About this task: Give back exactly the lines from the one that holds "The width and height of the screenshot is (1024, 768)." through the final line of the data; omit the pictures and add nothing.

Data in this exercise:
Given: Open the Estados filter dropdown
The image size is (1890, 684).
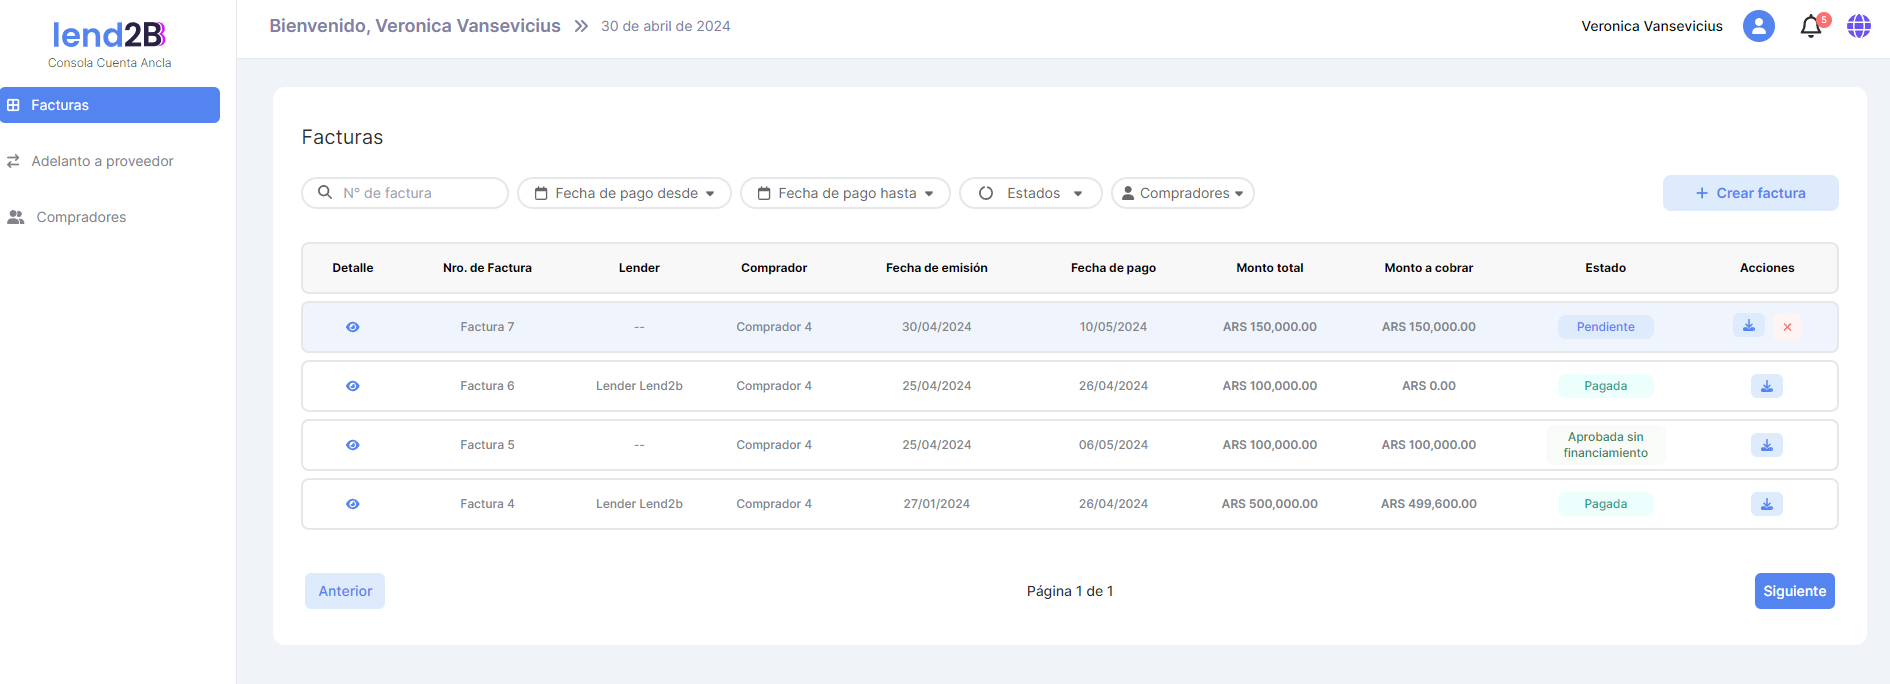Looking at the screenshot, I should point(1030,193).
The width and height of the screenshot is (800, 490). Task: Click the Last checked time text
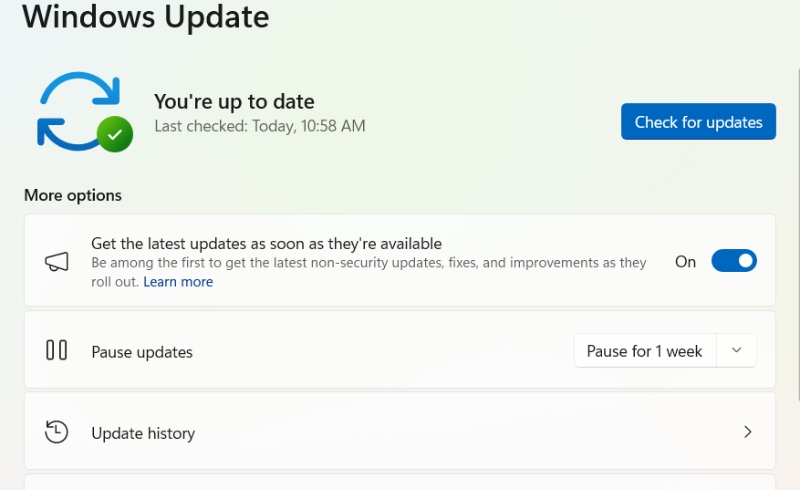pos(260,126)
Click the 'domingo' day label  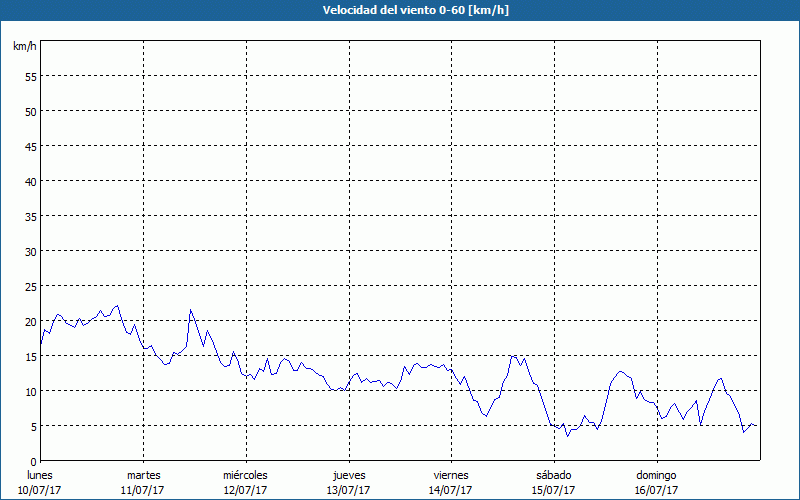pyautogui.click(x=656, y=475)
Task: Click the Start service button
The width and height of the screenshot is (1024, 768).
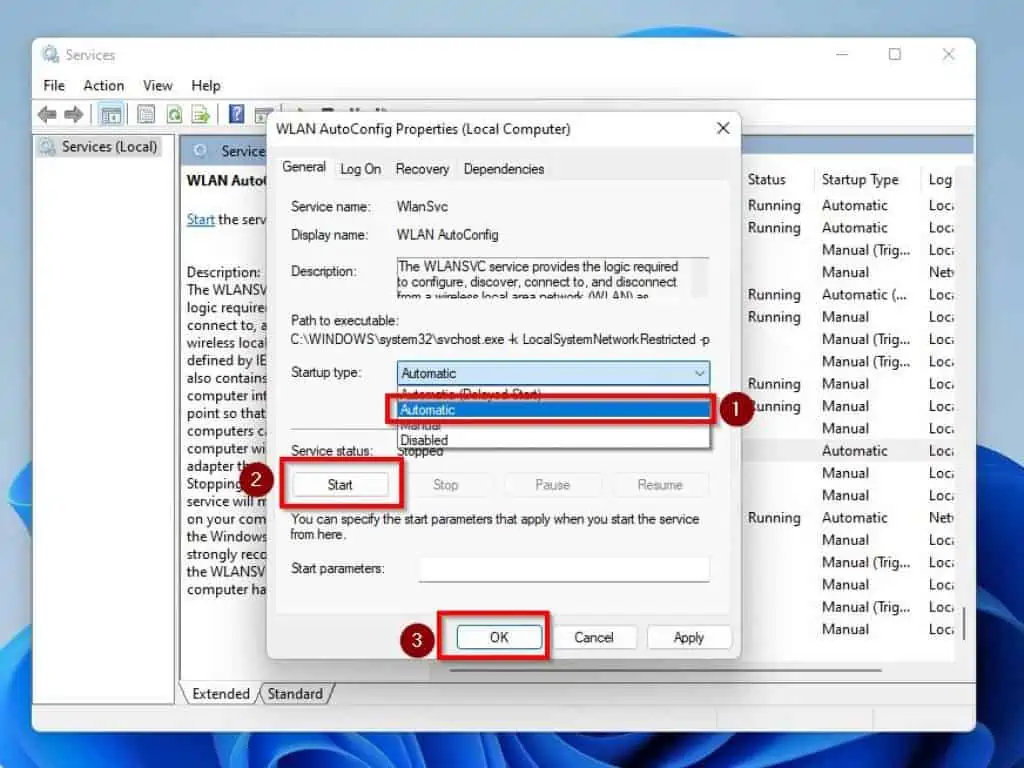Action: (x=340, y=484)
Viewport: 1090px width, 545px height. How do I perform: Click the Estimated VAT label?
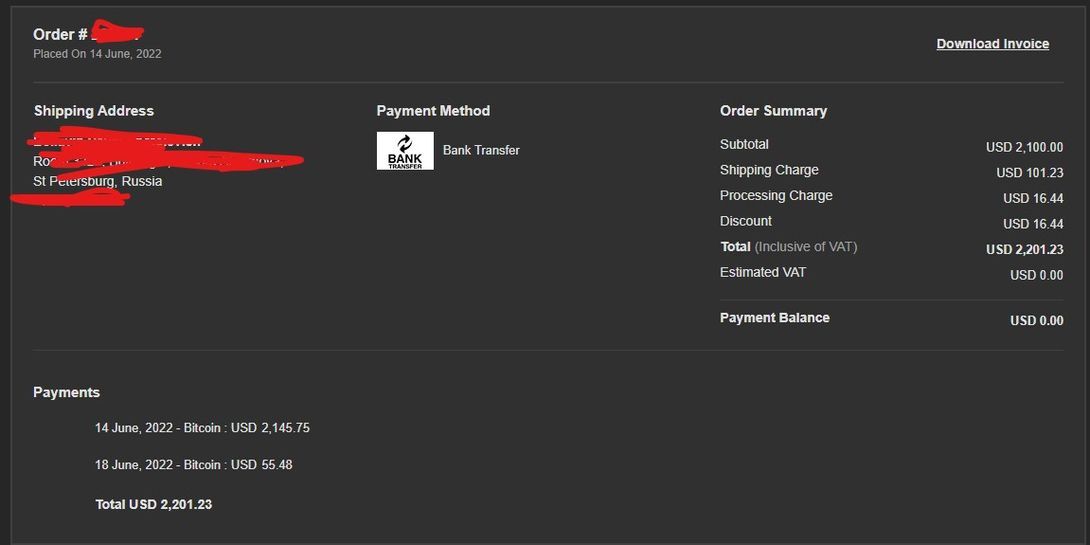pos(763,272)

Solution to this exercise:
The width and height of the screenshot is (1024, 768).
Action: (x=340, y=484)
Viewport: 1090px width, 545px height. How do I perform: Click the Estimated VAT label?
pos(763,272)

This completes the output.